Mané sait provoquer les pièges

Auteur d’un bon match, sans être génial, Mané a une nouvelle fois fait étalage de sa faculté à piéger l’adversaire dans les moments importants. Souvenez-vous, le 5 octobre dernier face à Leicester, dans une partie bien faible des coéquipiers du Sénégalais, le dernier finaliste de la CAN provoquait une faute d’Albrighton dans la zone de vérité pour faire jubiler les siens (2-1). Scénario finalement identique face à Tottenham. Même si la prestation des Reds a été bien meilleure. S’il a empilé les stats cette année, Mané, nommé pour le prochain Ballon d’Or France Football, sait aussi se montrer tellement précieux dans d’autres domaines. C’est le moins que l’on puisse dire. Dans la rubrique du gagnant, on se doit de signaler la très belle prestation de Fabinho. L’ancien Monégasque a dominé dans son secteur, surtout quand ses coéquipiers Henderson et Wijnaldum ont connu davantage de difficultés.
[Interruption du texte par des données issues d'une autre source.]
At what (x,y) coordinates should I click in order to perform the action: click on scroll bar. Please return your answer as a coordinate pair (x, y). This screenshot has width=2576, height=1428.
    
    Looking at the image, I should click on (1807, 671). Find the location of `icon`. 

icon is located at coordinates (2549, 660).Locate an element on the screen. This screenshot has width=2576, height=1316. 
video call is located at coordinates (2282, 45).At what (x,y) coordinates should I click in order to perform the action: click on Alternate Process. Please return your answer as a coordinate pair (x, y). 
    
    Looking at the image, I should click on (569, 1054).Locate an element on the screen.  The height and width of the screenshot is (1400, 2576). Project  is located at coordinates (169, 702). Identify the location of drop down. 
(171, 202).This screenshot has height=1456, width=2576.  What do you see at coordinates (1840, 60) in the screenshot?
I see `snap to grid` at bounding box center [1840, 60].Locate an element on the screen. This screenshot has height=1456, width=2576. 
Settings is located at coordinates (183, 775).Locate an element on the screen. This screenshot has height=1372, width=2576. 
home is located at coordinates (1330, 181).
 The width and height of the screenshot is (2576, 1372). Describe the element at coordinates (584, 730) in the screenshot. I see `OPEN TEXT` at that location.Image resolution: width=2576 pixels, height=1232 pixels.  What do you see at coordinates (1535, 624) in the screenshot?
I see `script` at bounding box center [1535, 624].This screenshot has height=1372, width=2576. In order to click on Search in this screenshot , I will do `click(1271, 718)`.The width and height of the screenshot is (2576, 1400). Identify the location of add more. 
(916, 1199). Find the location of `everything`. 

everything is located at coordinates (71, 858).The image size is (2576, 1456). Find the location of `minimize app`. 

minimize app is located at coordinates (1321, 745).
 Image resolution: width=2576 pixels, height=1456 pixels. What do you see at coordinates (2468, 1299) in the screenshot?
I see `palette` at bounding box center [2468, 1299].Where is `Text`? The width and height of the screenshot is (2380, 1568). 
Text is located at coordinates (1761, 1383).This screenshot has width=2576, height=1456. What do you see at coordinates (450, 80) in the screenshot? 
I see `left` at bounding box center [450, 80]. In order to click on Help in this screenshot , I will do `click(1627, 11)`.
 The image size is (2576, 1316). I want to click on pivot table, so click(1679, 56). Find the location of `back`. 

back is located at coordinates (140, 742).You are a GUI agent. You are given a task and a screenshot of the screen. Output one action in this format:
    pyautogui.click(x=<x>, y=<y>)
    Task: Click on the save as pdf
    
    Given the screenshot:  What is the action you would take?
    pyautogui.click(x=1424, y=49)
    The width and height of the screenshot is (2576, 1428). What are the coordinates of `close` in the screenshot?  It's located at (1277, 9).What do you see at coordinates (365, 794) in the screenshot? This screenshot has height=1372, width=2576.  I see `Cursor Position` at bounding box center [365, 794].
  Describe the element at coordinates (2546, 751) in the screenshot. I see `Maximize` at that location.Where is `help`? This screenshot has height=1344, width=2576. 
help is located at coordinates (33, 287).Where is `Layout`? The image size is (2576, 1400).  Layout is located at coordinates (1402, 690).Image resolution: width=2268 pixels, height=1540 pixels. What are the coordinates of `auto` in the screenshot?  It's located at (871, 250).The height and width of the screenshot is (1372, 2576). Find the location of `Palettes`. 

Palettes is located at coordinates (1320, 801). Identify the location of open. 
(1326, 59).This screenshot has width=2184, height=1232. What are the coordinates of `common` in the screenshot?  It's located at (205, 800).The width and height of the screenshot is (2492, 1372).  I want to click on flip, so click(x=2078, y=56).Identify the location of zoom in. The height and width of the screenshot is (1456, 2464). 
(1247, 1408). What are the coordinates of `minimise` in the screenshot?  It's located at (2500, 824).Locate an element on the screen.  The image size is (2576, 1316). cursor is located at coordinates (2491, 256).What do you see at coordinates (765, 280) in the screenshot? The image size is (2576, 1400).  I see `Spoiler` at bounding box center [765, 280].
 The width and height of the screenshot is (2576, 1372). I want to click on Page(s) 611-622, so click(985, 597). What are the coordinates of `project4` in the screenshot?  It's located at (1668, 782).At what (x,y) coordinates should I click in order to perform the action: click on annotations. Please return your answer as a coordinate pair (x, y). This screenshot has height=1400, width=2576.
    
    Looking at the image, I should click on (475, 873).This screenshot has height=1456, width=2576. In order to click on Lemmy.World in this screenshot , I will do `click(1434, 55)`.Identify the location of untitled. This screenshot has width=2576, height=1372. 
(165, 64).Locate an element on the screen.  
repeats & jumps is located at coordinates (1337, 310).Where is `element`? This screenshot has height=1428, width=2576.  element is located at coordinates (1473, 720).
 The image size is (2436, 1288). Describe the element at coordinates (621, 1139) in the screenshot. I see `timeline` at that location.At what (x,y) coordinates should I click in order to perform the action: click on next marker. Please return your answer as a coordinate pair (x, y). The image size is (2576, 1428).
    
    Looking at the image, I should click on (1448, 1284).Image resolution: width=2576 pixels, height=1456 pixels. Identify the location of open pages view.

Aurier, une erreur qui fait tache

Il est venu tout gâcher. Oui, Tottenham subissait énormément mais Gazzaniga tenait franchement la baraque et ce nul à Anfield aurait pu faire énormément de bien aux troupes de Pochettino. Mais sur une maladresse face à ce diable de Mané, Aurier, en voulant dégager alors qu’il avait gagné son premier duel face au Sénégalais, déséquilibrait son vis-à-vis pour un penalty évidemment logique. Dommage pour l’ancien Parisien qui n’avait pourtant pas pris l’eau jusque-là dans un duel compliqué face à Mané. Si Robertson avait eu, lui, beaucoup de liberté, Aurier n’a pas non plus été aidé par ses coéquipiers du côté droit. C’est en tout cas une erreur qui arrive bien mal pour un Aurier jamais vraiment indiscutable dans l’esprit de son entraîneur.